Tuberculosis is not uncommon during the childbearing period. While genital tuberculosis often results in sterility, extragenital lesions do not prevent conception. Tuberculosis is one of the common infections prevalent in India and may be encountered in 1-2% of pregnant women. In the present scenario, pregnant women who are HIV. positive are at greater risk of having this complication and hence this incidence may increase. All women with suggestive symptoms and history of exposure should be screened for tuberculosis.

Tuberculosis During

INFLUENCE OF PREGNANCY ON PULMONARY TUBERCULOSIS 

Though initially it was thought that pregnancy aggravated pulmonary tuberculosis, there is enough evidence now to prove that the course of pulmonary tuberculosis is unmodified during pregnancy. The lesions remaining the same, there is no difference in mortality between pregnant and non-pregnant women.

EFFECT OF TUBERCLOUSIS ON PREGNANCY

• Pulmonary tuberculosis does not affect fertility unless there is associated genital tuberculosis.

• Usually there is no effect on the course of pregnancy except for a slight increase in the incidence of abortion and premature labour.

• Tuberculosis only rarely affects the fetus by transplacental passage. The greater danger is the possibility of infection of the newborn by close contact when the mother has open tuberculosis.

 DIAGNOSIS

In pregnancy, pulmonary tuberculosis may present with symptoms like cough, sputum, hemoptysis, fever or weight loss. There should be a high index of suspicion for tuberculosis in pregnant or puerperal women with unexplained cough and sputum. Active tuberculosis may even be asymptomatic at times. If there is any clinical indication; chest radiographs must be taken. 

MANAGEMENT

 The problem in managing a pregnant Patient with tuberculosis is the possible effects on the fetus of the chemotherapeutic drugs used. In patients with active tuberculosis, immediate institution of treatment is of period of gestation. drugs considered safe in recommended irrespective of periods of gestation .Anti-tubercular drugs considered safe in pregnancy are ethambutol,isoniazid and rifampicin.

 Recommended regimen in pregnancy:

Isoniazid 5 mg/kg, not to exceed 300 mg daily,

Pyridoxine 50 mg daily is given to reduce the risk of isoniazid induced neuropathy

Rifampicin 10 mg/kg daily, not to exceed 600 mg daily

Ethambutol 5-25 mg/kg daily, not to exceed 2.5 mg daily.

This therapy is given for a period of 9 months. Routine antenatal care should be continued. Fetal monitoring should be done to diagnose intrauterine growth retardation since this has been reported to be slightly higher in pregnancies with tuberculosis. 

TOXICITY OF ANTI-TUBERCULAR DRUGS

Isoniazid toxicity includes hepatitis which is more common in younger patients. Monitoring of liver enzymes indicates that 10 to 20 per cent of patients have transient elevation. Therapy needs to be discontinued if their elevation is five times the normal level.

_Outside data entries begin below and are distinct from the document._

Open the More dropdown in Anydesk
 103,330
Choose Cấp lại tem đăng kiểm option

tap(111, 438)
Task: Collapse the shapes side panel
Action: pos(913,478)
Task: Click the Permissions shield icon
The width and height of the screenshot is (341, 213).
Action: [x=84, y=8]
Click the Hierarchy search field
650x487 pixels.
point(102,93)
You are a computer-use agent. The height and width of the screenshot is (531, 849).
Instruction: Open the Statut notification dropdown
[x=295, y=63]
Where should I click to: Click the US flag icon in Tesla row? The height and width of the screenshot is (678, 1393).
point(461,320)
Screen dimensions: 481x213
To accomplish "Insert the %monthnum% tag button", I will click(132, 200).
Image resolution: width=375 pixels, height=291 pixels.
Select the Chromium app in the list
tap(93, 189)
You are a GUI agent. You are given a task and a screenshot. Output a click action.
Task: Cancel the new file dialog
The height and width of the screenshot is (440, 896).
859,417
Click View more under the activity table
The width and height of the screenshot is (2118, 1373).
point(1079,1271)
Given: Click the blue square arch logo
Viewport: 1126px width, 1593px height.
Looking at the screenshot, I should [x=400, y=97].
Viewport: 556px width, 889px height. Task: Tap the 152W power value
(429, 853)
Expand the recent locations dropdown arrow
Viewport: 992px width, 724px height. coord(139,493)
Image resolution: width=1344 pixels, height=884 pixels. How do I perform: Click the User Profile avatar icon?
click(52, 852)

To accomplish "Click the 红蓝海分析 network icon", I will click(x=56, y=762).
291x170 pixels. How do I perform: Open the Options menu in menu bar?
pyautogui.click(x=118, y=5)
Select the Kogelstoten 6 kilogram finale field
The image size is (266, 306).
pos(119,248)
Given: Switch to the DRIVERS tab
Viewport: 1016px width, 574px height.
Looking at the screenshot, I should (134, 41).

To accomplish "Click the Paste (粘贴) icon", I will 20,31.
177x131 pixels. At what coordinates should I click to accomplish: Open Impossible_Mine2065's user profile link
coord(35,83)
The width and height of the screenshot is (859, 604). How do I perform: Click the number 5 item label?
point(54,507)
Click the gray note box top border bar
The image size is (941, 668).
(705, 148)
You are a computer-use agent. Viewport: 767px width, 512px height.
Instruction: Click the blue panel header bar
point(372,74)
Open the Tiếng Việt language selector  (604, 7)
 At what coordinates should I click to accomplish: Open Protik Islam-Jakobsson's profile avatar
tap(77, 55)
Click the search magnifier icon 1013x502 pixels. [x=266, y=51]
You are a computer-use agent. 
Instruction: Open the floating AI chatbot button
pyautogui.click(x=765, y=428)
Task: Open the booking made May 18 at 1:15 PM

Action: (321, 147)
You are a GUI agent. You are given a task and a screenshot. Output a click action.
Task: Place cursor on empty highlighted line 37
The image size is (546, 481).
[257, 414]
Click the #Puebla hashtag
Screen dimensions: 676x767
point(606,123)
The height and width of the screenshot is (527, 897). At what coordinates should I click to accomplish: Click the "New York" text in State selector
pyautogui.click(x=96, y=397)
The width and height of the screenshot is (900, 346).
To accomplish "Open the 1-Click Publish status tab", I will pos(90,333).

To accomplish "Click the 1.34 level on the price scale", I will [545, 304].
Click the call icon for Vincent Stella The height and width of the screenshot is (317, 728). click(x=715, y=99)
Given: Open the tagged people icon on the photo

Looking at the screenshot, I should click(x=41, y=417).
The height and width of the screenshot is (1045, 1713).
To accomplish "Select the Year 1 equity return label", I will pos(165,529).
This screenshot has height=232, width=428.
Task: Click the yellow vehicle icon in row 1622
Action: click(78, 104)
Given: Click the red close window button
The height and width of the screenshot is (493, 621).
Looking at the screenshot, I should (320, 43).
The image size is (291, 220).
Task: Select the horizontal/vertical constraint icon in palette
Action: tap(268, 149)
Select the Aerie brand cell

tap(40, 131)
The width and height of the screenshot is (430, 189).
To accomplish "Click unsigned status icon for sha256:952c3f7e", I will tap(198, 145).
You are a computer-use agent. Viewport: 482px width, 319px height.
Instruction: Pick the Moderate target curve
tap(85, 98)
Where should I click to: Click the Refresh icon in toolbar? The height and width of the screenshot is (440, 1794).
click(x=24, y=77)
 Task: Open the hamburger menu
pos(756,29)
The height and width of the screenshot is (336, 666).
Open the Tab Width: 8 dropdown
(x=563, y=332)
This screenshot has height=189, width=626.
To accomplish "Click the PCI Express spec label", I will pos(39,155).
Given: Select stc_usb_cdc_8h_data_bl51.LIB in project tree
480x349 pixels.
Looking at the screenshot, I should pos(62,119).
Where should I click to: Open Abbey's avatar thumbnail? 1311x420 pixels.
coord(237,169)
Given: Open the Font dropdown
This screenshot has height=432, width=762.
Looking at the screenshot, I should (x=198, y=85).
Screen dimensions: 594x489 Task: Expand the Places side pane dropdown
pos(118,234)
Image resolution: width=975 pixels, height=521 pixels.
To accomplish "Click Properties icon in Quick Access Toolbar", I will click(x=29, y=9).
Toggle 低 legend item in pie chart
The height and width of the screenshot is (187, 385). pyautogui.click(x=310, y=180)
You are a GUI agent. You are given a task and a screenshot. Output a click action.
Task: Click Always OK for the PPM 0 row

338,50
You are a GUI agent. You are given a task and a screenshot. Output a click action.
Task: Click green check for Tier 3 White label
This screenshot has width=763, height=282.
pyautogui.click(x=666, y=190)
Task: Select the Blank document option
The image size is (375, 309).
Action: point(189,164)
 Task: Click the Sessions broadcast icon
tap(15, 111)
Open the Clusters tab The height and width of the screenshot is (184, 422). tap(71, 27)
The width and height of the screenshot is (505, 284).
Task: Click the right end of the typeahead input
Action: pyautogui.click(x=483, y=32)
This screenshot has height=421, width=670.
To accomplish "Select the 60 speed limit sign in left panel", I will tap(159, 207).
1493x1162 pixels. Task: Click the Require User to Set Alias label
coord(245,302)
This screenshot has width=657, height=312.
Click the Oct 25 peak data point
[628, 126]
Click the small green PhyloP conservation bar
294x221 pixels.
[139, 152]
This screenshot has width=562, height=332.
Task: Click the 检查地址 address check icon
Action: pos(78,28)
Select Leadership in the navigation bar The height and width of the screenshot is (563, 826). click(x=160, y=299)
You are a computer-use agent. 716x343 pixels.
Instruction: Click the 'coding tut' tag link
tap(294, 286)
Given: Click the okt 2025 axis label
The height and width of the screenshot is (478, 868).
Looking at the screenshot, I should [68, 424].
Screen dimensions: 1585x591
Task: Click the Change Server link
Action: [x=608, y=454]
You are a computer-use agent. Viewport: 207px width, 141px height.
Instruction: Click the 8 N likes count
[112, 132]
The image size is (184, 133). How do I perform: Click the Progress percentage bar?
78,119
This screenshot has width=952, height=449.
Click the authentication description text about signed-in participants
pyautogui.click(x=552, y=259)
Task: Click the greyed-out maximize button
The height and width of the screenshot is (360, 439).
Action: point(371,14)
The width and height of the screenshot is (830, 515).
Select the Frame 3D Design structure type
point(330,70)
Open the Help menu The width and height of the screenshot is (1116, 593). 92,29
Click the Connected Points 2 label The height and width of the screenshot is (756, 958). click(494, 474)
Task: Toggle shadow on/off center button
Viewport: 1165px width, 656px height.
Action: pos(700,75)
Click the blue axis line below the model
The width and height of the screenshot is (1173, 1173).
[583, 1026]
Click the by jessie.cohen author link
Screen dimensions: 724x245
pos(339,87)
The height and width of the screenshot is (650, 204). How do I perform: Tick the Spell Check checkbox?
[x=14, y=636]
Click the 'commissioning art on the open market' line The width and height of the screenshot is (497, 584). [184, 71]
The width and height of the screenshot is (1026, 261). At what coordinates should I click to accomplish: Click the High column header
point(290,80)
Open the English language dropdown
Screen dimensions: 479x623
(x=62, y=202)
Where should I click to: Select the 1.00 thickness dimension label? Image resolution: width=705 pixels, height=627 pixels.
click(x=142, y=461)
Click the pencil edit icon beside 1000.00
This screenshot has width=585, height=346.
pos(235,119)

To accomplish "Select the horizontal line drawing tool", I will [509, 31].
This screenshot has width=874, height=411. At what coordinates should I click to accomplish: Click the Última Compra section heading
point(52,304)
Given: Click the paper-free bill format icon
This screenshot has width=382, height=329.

ANTI-TUBERCULAR DRUGS AND TERATOGENICITY

 Streptomycin has been proved to be potentially teratogenic and is contraindicated in pregnancy.

Pyrazinamide is bactericidal drug used as first- line treatment in the non-pregnant state but there is inadequate data regarding its teratogenicity. Hence this drug is avoided in pregnancy.

CONGENITAL TUBERCULOSIS This is rare. Tubercule bacillemia may infect the placenta. The fetus may be affected either hematogenously or through the umbilical vein. Alternatively, the fetus may be infected by aspiration of infected contents at delivery.

BREASTFEEDING There is consensus that breast-feeding should not be discouraged. Drug concentration in breast milk is low and has no therapeutic value. 

NEONATAL RISKS AND MANAGEMENT

Tuberculin positive mother without active tuberculosis does not pose any risk.

• If a pregnant woman with active tuberculosis is sputum negative in the last 3 months of gestation, the risk to infant is negligible.

• If the mother is sputum positive, then the neonate needs to be evaluated for active tuberculosis. If there is no active tuberculosis in the neonate, it should receive INH prophylaxis for 3 months until the mother's sputum becomes negative.

It is important to make an early diagnosis of tuberculosis and treat it to decrease the maternal morbidity and neonatal morbidity. High-risk groups for tuberculosis should be screened during pregnancy.

These include women with HIV infection and those in close contact with persons having active tuberculosis (especially seen in the lower socioeconomic groups). The poorest results have been shown to occur in patients diagnosed for the first time in puerperium since the disease is usually advanced.